The second way is to give a leading role to one of the modality. We experimented such a solution with image as the leading media. To help the characterization of the shots of a tennis reports, each shot was characterized by the presence, during this shot, of speech, applauds or ball noise. Sound is seen as a complementary source of information and allows to improve the results obtained previously with images only. Such a solution appears to be not fully satisfactory since only a small portion of the information carried by the sound track can be taken into account.
The third way we plan to study is early integration, where the different media are mixed from the beginning and all decision are taken based of the whole stream of information.
Such integration frames must be supported by a foundation technique which allow to handle them. Hidden Markov Models where chosen first, due to their nice properties to represent temporal streams and their ability to represent a priori knowledge about tennis and production rules. A hierarchical model was used to represent the complete structure of a tennis report, ans the Viterbi algorithm was used in order to identify this structure from the video stream. A problem with this model is that the time model it used is not flexible enough to handle properly the different time granularity of the various media.

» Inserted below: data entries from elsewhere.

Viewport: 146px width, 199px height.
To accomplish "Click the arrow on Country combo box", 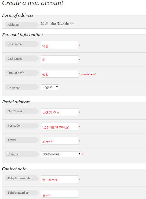I will click(x=79, y=154).
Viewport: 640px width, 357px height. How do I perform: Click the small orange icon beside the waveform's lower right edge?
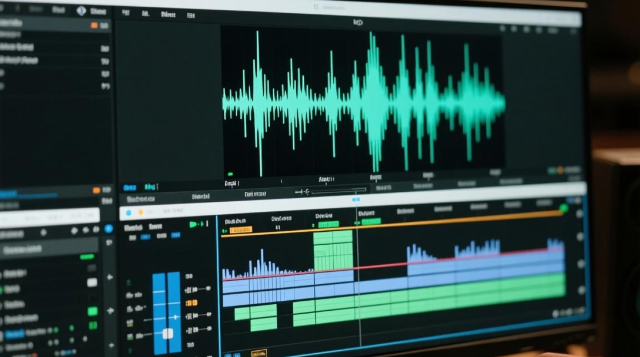pyautogui.click(x=560, y=170)
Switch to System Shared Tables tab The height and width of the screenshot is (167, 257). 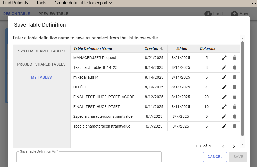point(41,51)
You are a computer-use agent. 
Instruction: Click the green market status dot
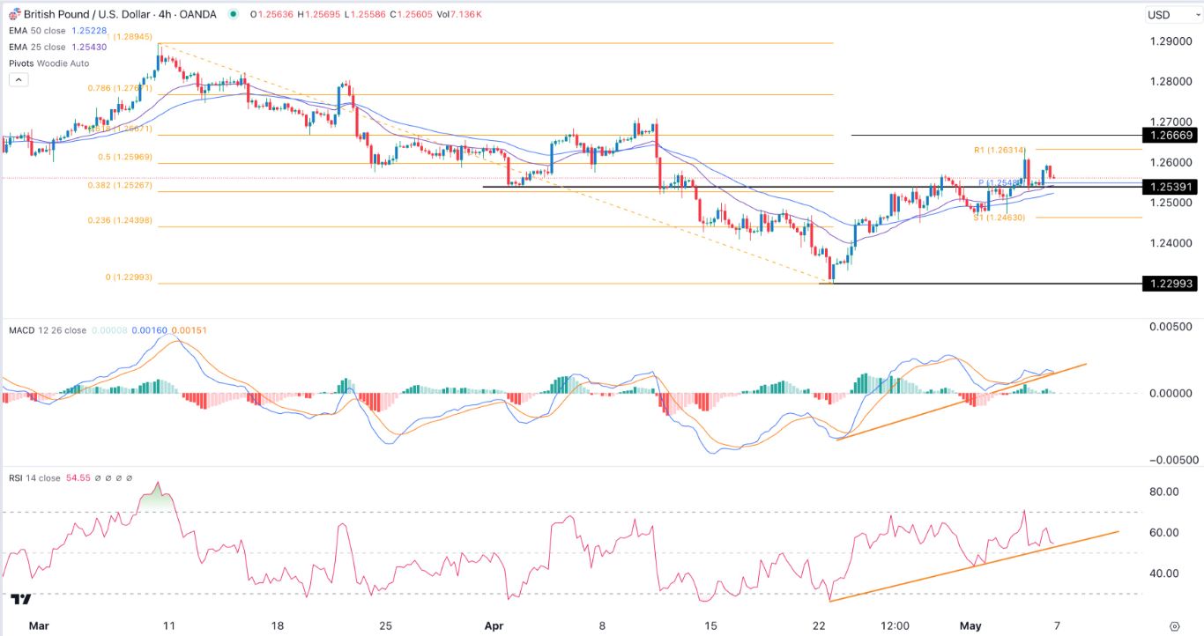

We propose to use another kind of models, segment models, to circumvent this problem. In these models, each state does not correspond to a unique observation as it is the case in HMM, but can correspond to a variable number of observations. It is also possible to use several streams of observations. On the other hand, the models are more complicated and their use is more costly. The use of these models is the subject of the thesis of M. Delakis.
Image and Text Joint Description
Keywords : image - text interaction .
In text retrieval engines, images are not taken into account. When an image retrieval engine exists aside the previous one, it treats the images independently of the text surrounding them. Of course, it should be better to couple these two engines or, at least, to couple the information that both media can provide.
The first way to do this is to determine the parts of the text which are related to images. This should allow to get a textual description of the images, and to make textual query to retrieve images in a much richer context than that if systems using simple keywords linked with the images.
In the other way, it is possible to find documents containing a same image and to use both texts to disambiguate or improve the understanding of the text. These two points are the thesis subject of H. Renault.